La vida de Ira y de su entera familia no era un secreto, desde hace mucho tiempo les sigue el paso por simple curiosidad. Samirah amaba el cocimiento y el poder que traía consigo, pero la información que obtuvo esa vez solo logró destrozarle. Sólo así entendió que su padre no había tenido una razón válida para matar a su madre y a su hermana, que ser cambiante no era sinónimo de maldad y condena; sintió un dolor incalculable tras entender que su familia pudo haber sido como la de Ira, que habían más opciones.

Por eso verla frente a ella, cometiendo tales actos tan en contra de la etiqueta, del título y la riqueza que portaba, e incluso quizás su simple existencia, le enfurecía.

Pensé que los años te habrían vuelto menos ilusa o al menos habrías aprendido a ocultarlo —Le espetó. —Pero al menos debo decirte que si está relacionado con nuestras… peculiaridades.

Samirah debía admitir que el verdadero sentimiento que Ira le causaba era celos, una gran y profunda envidia que le carcomía y le impedía comportarse frente a ella.

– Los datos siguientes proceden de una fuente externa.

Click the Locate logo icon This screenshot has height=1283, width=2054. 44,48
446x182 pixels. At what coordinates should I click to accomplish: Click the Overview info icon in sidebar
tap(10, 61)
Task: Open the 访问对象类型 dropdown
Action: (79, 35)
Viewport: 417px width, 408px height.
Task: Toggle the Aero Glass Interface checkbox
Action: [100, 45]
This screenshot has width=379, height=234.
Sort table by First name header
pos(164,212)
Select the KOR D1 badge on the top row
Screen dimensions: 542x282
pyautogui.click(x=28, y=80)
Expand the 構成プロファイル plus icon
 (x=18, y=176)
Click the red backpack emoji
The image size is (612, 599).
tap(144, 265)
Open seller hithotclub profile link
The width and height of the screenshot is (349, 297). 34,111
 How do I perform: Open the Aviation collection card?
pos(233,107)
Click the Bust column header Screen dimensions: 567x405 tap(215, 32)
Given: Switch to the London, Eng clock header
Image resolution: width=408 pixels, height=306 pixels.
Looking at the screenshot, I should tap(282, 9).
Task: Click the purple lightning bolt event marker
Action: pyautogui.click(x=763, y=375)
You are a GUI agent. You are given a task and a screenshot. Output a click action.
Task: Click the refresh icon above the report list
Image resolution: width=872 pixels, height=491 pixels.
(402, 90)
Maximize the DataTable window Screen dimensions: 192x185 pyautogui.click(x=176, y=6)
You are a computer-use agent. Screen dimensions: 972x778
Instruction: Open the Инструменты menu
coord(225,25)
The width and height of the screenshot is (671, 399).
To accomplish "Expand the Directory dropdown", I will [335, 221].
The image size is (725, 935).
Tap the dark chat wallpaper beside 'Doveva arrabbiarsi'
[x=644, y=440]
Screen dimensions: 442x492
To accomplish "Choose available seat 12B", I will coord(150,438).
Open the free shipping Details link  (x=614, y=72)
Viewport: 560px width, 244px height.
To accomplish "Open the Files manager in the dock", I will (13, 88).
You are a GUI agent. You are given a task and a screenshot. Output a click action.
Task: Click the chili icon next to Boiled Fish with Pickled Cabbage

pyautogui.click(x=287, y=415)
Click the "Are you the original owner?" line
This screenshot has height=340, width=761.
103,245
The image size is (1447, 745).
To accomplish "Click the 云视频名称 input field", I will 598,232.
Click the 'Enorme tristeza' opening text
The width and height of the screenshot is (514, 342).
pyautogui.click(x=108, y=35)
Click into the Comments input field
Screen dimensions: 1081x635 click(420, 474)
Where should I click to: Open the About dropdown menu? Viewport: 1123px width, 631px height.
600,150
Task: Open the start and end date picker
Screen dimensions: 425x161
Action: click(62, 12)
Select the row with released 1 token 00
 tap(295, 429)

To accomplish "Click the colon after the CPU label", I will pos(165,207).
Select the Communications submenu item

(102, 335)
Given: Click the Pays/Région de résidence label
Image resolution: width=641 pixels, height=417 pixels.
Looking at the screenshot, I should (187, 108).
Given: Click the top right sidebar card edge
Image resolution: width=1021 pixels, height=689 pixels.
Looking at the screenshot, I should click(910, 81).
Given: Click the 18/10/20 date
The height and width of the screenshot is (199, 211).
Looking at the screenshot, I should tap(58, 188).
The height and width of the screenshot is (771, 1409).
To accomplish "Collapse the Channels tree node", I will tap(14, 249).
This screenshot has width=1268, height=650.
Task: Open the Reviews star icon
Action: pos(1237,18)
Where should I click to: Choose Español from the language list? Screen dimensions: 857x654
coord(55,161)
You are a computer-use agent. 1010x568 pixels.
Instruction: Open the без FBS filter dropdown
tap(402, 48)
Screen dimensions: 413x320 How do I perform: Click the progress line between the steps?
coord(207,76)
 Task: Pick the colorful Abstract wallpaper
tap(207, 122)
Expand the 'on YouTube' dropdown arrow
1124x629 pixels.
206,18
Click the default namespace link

No necesitamos ser amigas para ir a tomar el té o pasear, generalmente quienes lo hacen no lo son, simplemente intentan cumplir con los estándares de nuestra sociedad. —La miró de reojo e intentó mostrar un semblante más sereno —Si ibas a robar al menos debiste tomar un peignoir, desbordas indecencia.

La verdad era que desde el encuentro con Taeyang Seung había perdido por completo su habilidad para transformarse, y aunque esto habría sido una bendición en otros tiempos, ahora mismo parecía ser una pésima idea agotar su única vía de escape, cuando había provocado la ira de un muy peligroso enemigo. Lastimosamente no tenía a quién más acudir con su problema, y con solo un suspiró buscó las fuerzas para continuar con su plan, sin perder los estribos nuevamente.

Buscó debajo de su asiento un baúl donde casi milagrosamente había metido toda la indumentaria necesaria para vestirse en caso de transformación, las medidas no tenían que ser muy distintas a excepción del busto. Lo abrió para mostrarle y le hizo señas para que tomara las prendas, bajo las cortinas del carruaje y le miró, expectante.

¿Qué esperas? Cámbiate, no es momento de que empieces a mostrar decencia.